The biggest challenge I see in this economy is the knee-jerk reaction to cut pricing to bring in more sales. That only works if you have a great upsell process or lifetime value of a new customer or client after the initial sale. For example, the well-known story with one of Jay Abraham’s clients. He was consulting with a coin dealer and they wanted to increase sales. Jay asked if they bring on a first-time new client to collecting coins, on average once they make their first purchase how many times do they come back in the year to make another purchase. The coin dealer, said, “about 8-9 times on average. Once they get started they are hooked!” Jay was incredibly excited.

His strategy was to focus on getting new customers with that incredible back end.
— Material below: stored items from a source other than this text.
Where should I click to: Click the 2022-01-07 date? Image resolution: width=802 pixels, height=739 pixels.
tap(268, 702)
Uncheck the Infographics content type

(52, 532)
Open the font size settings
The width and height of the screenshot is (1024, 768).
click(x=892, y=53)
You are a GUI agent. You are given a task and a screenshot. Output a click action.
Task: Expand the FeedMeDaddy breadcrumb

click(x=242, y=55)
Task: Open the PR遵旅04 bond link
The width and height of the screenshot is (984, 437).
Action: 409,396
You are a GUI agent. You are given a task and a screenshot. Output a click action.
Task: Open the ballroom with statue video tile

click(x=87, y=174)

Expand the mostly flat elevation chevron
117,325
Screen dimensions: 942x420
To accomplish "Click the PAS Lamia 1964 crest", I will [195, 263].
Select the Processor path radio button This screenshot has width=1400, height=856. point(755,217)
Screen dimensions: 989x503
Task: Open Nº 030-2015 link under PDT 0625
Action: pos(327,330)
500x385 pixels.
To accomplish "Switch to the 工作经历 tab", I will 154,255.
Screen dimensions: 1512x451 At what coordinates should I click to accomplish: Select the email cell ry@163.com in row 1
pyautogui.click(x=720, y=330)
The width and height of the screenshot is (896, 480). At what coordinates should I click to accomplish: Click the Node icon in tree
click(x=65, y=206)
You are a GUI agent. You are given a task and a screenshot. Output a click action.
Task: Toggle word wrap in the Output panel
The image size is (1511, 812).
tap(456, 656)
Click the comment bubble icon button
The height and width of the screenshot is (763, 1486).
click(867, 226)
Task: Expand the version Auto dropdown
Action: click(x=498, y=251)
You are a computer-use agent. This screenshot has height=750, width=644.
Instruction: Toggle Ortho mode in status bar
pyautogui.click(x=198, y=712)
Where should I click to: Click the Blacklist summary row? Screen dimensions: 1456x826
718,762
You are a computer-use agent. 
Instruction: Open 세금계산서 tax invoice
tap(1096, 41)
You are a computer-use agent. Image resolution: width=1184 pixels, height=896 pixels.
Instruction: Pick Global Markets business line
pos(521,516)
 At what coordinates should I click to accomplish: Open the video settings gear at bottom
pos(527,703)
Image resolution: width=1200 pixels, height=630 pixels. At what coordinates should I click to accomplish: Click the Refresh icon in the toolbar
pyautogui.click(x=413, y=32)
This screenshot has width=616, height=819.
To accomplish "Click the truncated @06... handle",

Let’s offer each new customer an incredible deal they can not refuse. Let’s offer each new customer for a limited time a 50% equity position in the first coin they purchase. Meaning, you will lose 50% on each new coin, not break even, but lose money! If the coin was worth $100, offer them only $50 to give them a win early on. The business owner thought Jay was crazy of course. But Jay explained the math of having 1,000 new customers and if each one invested 8-9 more times at full price in a given year, what the impact would be, it was staggering.

These may not be the exact numbers, but the business went from about $3 million in sales to about $150,000 million in sales in about 3 years! That is a rare exception to cutting prices, and even losing money on the front end to bring in a new client or customer.

Most small business owner may not have a product like this where the consumer is so passionate and addicted to the product or service.

Let me point out one of the most important components of price:

If you or your staff only can sell by price, and your solution by you or your staff is to offer a discount to convert a new client or customer that means you do not have to develop sales or marketing skills. If your business cannot sell by anything else but the price, it is doomed to fail eventually (you might be thinking, WalMart® sales by low price only, that is not true, they have great systems advantages and others that you do not see).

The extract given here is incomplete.